TEXT PASSAGE:
• • • • •

# neurontin



## GoldenJoyx'stwo (Feb 25, 2007)

Docs had my Mom on neutronin to stop her TIA's, sorry I can't help, but it did work for her TIA's.


----------



## Debles (Sep 6, 2007)

I have had it prescribed for myself, didn't help me. Haven't heard of it's use in canines.


----------



## hotel4dogs (Sep 29, 2008)

yeah, didn't help me either....
This neurologist is of the opinion that a lot of what we attribute to arthritis in our older dogs is, in fact, nerve pain from the spinal cord. He says this is particularly true if the dog tends to drag or scuff his feet when walking. 
I thought it was an interesting concept.
He also said that geriatric dogs can probably benefit greatly from chiropractic intervention as long as it's done by a DVM chiropractor, not just someone who decides to call themself a chiro. He is not in favor of it for humans which is a long, OT story, but does think it's appropriate in old dogs.


----------



## Dallas Gold (Dec 22, 2007)

Our first golden was put on neurontin for about 4 or 5 months with absolutely no improvement. We took him off of it due to the cost (at the time in 2003 it was $80 a month from the human pharmacy) and the fact we were not seeing improvements for his back end weakness. It was recommended by an orthopedic specialist at a big veterinary referral center in this area. 
As far as chiropractic adjustments, we are using an acupuncture veterinarian who does this together with B-12 injections and acupuncture. She taught us massage exercises to help as well. It seems to be helping our dog with his arthritis and hip pain. He doesn't have severe back end weakness like our first golden boy. It is a milder case of back end issues, but a very severe case of hip dysplasia.

• • • • •

SUPPLIED INFORMATION:
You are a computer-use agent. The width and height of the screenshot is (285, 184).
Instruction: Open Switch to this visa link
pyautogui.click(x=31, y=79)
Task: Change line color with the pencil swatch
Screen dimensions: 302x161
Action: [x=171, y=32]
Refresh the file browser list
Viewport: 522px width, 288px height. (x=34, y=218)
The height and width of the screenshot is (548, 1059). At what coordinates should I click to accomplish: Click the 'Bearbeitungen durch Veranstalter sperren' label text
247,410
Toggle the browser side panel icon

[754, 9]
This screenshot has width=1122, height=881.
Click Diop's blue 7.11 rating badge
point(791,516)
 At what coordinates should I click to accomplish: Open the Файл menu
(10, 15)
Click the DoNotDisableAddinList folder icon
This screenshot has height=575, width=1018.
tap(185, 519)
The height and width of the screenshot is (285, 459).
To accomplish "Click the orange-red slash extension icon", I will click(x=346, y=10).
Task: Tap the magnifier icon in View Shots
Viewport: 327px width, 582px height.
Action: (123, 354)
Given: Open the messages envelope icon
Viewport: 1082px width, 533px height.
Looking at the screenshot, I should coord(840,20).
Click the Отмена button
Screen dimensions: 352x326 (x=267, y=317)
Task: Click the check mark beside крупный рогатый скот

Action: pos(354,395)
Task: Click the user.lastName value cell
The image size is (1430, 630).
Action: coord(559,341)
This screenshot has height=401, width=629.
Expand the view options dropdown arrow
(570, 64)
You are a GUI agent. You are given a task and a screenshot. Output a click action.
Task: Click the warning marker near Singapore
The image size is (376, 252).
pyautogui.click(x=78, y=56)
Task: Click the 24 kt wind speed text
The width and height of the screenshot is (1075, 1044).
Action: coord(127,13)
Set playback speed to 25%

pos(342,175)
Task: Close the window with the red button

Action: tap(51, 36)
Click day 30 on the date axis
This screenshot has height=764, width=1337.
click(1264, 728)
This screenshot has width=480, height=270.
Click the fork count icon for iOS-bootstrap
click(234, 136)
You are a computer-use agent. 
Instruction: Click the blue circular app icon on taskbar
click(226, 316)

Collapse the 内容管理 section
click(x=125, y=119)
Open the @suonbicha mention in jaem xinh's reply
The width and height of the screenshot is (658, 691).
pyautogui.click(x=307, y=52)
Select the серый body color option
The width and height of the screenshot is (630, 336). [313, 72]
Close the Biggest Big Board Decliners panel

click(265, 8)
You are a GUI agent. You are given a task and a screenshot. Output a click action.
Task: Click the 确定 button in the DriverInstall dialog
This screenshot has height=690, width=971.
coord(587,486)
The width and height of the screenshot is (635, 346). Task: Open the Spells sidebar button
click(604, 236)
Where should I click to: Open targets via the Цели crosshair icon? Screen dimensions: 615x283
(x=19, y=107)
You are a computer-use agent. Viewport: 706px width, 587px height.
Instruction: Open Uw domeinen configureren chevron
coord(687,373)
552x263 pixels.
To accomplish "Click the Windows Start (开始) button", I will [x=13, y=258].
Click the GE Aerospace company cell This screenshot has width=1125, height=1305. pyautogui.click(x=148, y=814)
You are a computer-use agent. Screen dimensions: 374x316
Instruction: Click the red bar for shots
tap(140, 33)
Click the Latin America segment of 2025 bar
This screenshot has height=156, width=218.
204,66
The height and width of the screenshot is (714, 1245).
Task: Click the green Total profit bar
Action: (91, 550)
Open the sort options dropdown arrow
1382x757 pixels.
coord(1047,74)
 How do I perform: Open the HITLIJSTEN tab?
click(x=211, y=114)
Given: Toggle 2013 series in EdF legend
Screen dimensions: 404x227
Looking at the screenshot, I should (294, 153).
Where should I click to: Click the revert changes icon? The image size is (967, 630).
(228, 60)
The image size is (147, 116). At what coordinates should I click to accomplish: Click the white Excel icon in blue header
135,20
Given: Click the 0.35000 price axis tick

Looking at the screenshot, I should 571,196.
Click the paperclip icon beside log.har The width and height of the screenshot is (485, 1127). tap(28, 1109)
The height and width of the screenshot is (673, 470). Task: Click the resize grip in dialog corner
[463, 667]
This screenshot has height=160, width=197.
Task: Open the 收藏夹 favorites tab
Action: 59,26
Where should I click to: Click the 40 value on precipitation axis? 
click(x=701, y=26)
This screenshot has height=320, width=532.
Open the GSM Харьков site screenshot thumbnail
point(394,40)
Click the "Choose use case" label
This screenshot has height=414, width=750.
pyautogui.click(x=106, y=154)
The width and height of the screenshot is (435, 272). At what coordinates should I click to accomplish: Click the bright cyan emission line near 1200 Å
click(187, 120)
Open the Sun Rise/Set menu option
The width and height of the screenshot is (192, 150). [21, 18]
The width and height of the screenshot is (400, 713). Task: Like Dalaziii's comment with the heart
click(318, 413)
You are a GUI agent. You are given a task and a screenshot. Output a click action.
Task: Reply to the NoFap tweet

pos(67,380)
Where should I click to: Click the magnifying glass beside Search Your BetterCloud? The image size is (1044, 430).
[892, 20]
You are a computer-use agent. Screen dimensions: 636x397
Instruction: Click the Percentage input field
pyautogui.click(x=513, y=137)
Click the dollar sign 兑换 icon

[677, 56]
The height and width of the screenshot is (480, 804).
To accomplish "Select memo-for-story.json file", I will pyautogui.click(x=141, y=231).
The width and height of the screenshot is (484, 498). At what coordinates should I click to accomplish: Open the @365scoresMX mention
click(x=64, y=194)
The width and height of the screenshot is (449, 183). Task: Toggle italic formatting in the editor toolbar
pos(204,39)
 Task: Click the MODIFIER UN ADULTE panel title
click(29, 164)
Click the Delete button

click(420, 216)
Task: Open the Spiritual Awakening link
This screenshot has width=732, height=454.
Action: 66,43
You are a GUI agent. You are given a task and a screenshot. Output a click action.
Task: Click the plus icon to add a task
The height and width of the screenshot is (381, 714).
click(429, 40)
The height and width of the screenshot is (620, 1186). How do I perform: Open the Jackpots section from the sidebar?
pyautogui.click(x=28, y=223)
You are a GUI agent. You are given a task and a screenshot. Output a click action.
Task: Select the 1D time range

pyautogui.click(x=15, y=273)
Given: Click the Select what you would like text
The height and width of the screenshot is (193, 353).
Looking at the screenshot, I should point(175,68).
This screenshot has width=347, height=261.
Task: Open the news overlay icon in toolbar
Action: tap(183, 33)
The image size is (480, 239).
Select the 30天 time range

• • • • •

WORK INSTRUCTION 1:
Do these statements agree with the neurontin thread? Answer yes or no for each, and quote the deciding words.
(a) Dallas Gold's first golden showed improvement while on neurontin.
(b) The neurologist thinks chiropractic is appropriate for humans.
(c) GoldenJoyx'stwo's mother was given the drug to stop her TIAs.
WORK INSTRUCTION 2:
How would you translate this sentence from the neurontin thread into Spanish: "He says this is particularly true if the dog tends to drag or scuff his feet when walking."
WORK INSTRUCTION 3:
Answer from the neurontin thread:
(a) What did neurontin cost per month from the human pharmacy in 2003?
(b) Who recommended neurontin for Dallas Gold's first golden?
(c) What kind of veterinarian does the chiropractic adjustments for Dallas Gold's current dog?

EXPECTED OUTPUT 1:
(a) No: "with absolutely no improvement."
(b) No: "He is not in favor of it for humans"
(c) Yes: "Docs had my Mom on neutronin to stop her TIA's"

EXPECTED OUTPUT 2:
Dice que esto es especialmente cierto si el perro tiende a arrastrar o rozar las patas al caminar.

EXPECTED OUTPUT 3:
(a) $80 a month.
(b) An orthopedic specialist at a big veterinary referral center in that area.
(c) An acupuncture veterinarian.